*TEKSTFRAGMENT*
Hoofdstuk 27
De genezing van de droom
IV. Het stille antwoord
1. In stilte krijgen alle dingen een antwoord, en wordt ieder probleem stil opgelost. In een conflict kan er geen antwoord en geen oplossing zijn, want het doel ervan is elke oplossing onmogelijk te maken en te garanderen dat geen enkel antwoord duidelijk is. Een probleem dat is vervat in een conflict kent geen antwoord, want het wordt op uiteenlopende manieren bezien. En wat vanuit het ene gezichtspunt een antwoord zou zijn, is in een ander licht bezien geen antwoord. Jij bent in conflict. Dus moet het wel duidelijk zijn dat jij helemaal niets beantwoorden kunt, want een conflict heeft geen beperkte gevolgen. Als God echter een antwoord heeft gegeven, moet er een manier zijn waarop jouw problemen zijn opgelost, want wat Hij wil is reeds geschied.

*DOELEN*
**a)** Beantwoord de volgende vragen over het tekstfragment over het stille antwoord:
(i) Wat gebeurt er in stilte met ieder probleem?
(ii) Waarom kent een probleem dat in een conflict is vervat geen antwoord?
(iii) Wat wordt er gezegd over wat God wil?
**b)** Zet het tekstfragment over het stille antwoord voort, te beginnen na de laatste zin.
De regels hieronder vormen afzonderlijk materiaal, los van het tekstfragment.

*MATERIAAL*

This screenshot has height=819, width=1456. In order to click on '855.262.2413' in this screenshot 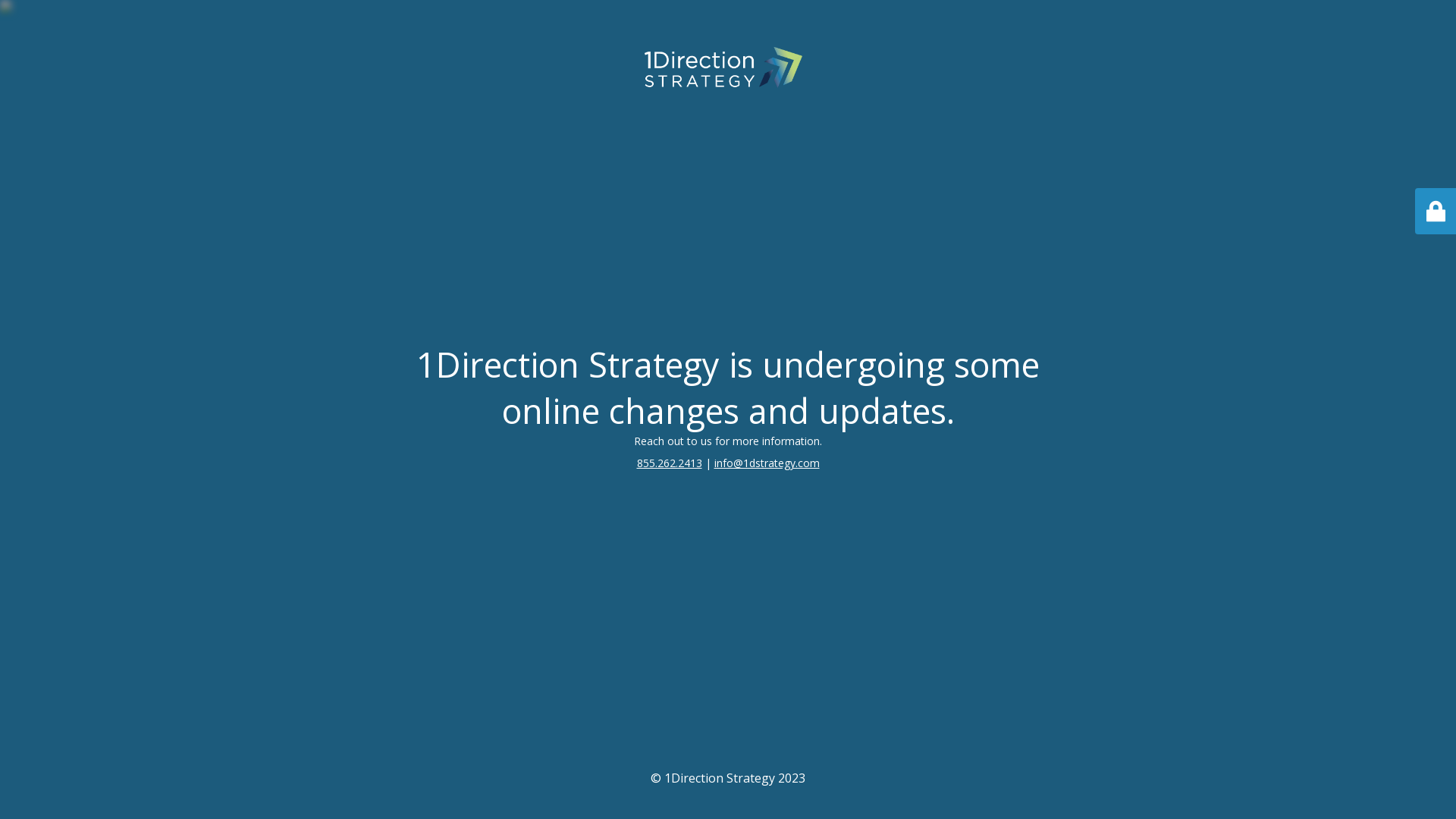, I will do `click(637, 462)`.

*ANTWOORDEN BIJ OEFENINGEN*
**a)**
(i) Ieder probleem wordt in stilte stil opgelost.
(ii) Het wordt op uiteenlopende manieren bezien.
(iii) Wat Hij wil is reeds geschied.

**b)**
We weten hoe moeilijk het is om een probleem op te lossen dat te maken heeft met een conflict tussen twee partijen. Er is geen antwoord dat beide partijen tevredenstelt. En hoe bevredigender een oplossing voor de een is, des te ontevredener de ander zal zijn. Wij bevinden ons in een soortgelijke conflictsituatie. Onze gespleten denkgeest is voortdurend in strijd met zichzelf, en dit conflict projecteren we op de wereld. Welke oplossing we ook bedenken, ze zal nooit door de gehele denkgeest als een oplossing worden ervaren. Maar aangezien God Zijn Antwoord op alle problemen reeds gegeven heeft, moet er een manier zijn waarop wij dat antwoord kunnen horen.
(Toelichtingen door Robert Perry)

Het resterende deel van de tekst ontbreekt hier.